We will be happy to send you these aforementioned requirements again by e-mail in advance if required.


General exclusion criteria for Transcranial Pulse Stimulation

Blood coagulation disorders

Coagulation disorders are a number of conditions in which the blood cannot clot properly, i.e. hemostasis (hemostasis) is disturbed. This is a vital physiological process of the body in which the blood is brought to a standstill after injuries to the blood vessels. If this process is disturbed, so-called hemostatic drugs are used. These are drugs that stop bleeding through various mechanisms. The range of types of coagulation disorders and medication is, of course, very extensive. It is therefore advisable to discuss the severity of the coagulation disorder and the appropriate medication in detail, if necessary.

Cortisone therapies

(Up to six weeks before treatment) Cortisone is a hormone that belongs to the group of so-called glucocorticoids. The hormone occurs naturally in our body and is produced in the adrenal cortex. Synthesized cortisone is used as a strong anti-inflammatory agent in various forms and dosages for a variety of diseases, such as asthma, joint inflammation and many chronic diseases. Since cortisone drugs interfere with the metabolism, it is advisable – if medically possible – to interrupt cortisone therapy six weeks before treatment. However, this can only be done in consultation with the treating physicians and with us.

Older pacemakers

Cardiac pacemakers have now been around for over 60 years. Over the course of time, they have been continuously developed. Today, they are efficient and powerful high-tech devices with a long service life. Since pacemakers work with electrical pulses, it must be ensured that these pulses do not interfere with the pulses of the shock waves and vice versa. In the meantime, all pacemakers generally meet these requirements, otherwise the respective patients would not be able to undergo an MRI, which is a prerequisite for the treatment. If a patient has been wearing a pacemaker for many years, the safety of the pacemaker type should be verified in advance.

Brain tumors

Brain tumors are initially a general term for all benign or malignant tumors originating from brain tissue. In a broader sense, all tumors that grow within the cranial cavity or develop as metastases of extracranial tumors are referred to as brain tumors. A tumorous occurrence within the treatment area, i.e. in our case in the head area, is therefore also a contraindication for safety reasons.

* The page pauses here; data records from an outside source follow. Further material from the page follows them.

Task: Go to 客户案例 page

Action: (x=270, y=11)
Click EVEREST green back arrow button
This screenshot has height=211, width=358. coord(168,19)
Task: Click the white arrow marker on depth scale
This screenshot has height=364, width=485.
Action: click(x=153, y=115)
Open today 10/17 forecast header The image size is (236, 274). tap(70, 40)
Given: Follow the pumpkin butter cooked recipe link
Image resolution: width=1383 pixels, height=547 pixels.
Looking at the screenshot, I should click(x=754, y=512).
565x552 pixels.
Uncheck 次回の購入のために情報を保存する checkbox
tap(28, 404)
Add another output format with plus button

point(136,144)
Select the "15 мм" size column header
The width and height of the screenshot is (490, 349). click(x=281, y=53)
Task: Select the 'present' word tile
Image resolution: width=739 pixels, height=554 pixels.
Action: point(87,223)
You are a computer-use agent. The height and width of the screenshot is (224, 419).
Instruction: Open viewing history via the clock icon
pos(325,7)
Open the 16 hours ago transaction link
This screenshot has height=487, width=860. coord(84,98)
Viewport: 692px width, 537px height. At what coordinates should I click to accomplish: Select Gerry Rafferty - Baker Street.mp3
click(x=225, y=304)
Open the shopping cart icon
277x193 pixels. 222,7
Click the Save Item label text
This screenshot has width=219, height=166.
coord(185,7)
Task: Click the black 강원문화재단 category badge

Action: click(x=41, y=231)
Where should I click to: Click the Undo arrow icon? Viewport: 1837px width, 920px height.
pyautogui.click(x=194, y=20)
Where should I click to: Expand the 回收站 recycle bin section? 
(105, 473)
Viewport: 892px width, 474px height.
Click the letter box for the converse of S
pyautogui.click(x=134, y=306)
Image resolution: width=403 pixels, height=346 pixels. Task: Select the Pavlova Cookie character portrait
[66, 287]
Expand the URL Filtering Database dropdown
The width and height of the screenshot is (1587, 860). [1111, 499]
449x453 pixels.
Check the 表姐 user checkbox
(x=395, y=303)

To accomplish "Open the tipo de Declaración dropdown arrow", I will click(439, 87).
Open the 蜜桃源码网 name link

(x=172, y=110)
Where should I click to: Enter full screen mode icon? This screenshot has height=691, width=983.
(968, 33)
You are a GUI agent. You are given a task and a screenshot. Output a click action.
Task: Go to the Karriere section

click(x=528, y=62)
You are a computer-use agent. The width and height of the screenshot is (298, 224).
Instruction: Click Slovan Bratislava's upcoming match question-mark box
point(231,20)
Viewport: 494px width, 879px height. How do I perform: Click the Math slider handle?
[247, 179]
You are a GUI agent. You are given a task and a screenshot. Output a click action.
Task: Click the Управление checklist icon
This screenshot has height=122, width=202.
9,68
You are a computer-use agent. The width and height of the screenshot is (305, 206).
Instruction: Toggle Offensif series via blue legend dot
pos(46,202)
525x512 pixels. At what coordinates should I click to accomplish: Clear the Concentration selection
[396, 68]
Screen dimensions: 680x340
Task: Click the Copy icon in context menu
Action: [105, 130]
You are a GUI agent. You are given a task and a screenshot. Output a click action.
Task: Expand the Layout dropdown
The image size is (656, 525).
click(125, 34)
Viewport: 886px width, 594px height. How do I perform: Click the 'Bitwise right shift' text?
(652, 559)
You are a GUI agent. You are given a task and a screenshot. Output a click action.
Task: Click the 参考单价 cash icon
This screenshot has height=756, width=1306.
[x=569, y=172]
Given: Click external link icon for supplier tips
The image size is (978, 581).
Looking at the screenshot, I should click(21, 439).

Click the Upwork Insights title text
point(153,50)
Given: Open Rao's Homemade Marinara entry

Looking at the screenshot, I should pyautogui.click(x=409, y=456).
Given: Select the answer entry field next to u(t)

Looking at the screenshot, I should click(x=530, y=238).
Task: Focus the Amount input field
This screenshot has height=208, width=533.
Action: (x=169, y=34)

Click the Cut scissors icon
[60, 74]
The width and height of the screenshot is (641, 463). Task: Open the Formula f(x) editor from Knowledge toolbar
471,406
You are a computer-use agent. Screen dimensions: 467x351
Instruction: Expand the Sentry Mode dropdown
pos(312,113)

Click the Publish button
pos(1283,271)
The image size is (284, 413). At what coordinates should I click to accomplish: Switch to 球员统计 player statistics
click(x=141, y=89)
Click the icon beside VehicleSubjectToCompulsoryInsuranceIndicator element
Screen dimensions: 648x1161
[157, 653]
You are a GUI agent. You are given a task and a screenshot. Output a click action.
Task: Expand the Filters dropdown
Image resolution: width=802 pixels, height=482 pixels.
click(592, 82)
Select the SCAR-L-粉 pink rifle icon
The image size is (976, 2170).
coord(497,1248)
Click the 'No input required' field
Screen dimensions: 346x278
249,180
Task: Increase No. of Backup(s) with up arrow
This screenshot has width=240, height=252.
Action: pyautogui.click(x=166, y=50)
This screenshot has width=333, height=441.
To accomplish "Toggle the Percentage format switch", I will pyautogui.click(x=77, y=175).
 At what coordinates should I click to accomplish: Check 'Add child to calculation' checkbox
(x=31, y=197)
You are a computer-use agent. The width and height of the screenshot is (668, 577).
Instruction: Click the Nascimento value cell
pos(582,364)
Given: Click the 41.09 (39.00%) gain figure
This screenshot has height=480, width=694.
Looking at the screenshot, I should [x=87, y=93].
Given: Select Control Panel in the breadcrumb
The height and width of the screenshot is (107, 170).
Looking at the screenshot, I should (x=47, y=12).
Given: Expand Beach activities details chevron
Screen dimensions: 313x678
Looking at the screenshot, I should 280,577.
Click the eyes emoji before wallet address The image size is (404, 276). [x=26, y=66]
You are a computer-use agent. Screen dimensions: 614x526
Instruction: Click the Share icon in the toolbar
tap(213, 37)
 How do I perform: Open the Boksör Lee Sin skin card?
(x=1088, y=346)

Thromboses are blood clots in blood vessels, the heart or also in the brain. The latter are so-called sinus thromboses in blood vessels that transport blood from the brain towards the heart. Since transcranial pulse stimulation is supposed to promote angiogenesis (formation of new blood vessels) according to studies, thromboses are a contraindication for safety reasons.

Metal objects in the head region

Brain pacemakers or metal implants that have been inserted, e.g. after an accident as a cranial bone replacement, are basically contraindicated for transcranial pulse stimulation.

Summary: If Transcranial Pulse Stimulation is medically indicated in a patient, an MRI prepared according to the aforementioned criteria is available, and all of the aforementioned contraindications have been ruled out or examined and verified in individual cases, treatment can be started immediately.